> _WHAT THE EXERCISE ASKS_: Pictures stay out, but every line of the data is copied exactly.

--- SOURCE MATERIAL Enclosed Below ---

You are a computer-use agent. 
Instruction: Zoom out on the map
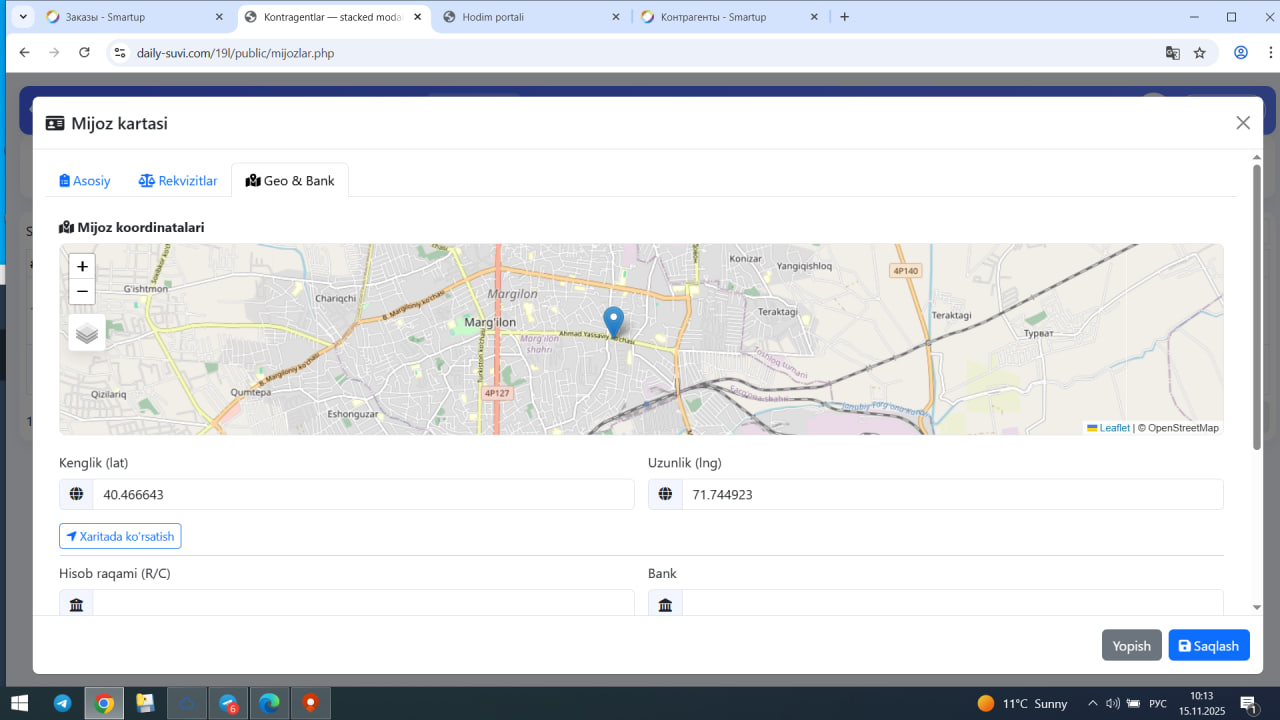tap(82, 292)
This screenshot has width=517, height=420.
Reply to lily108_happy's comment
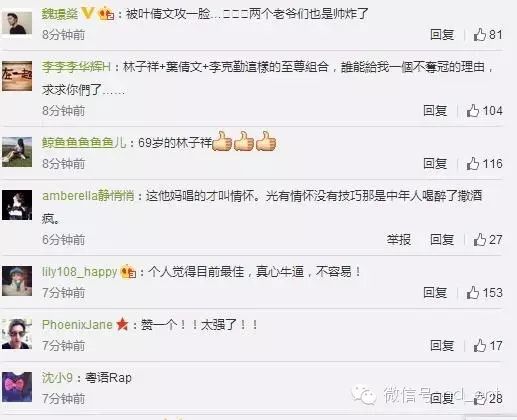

--- End of Enclosed SOURCE MATERIAL ---

> _SOLUTION TO THIS EXERCISE_:
You are a computer-use agent. 
Instruction: Zoom out on the map
tap(82, 292)
This screenshot has width=517, height=420.
Reply to lily108_happy's comment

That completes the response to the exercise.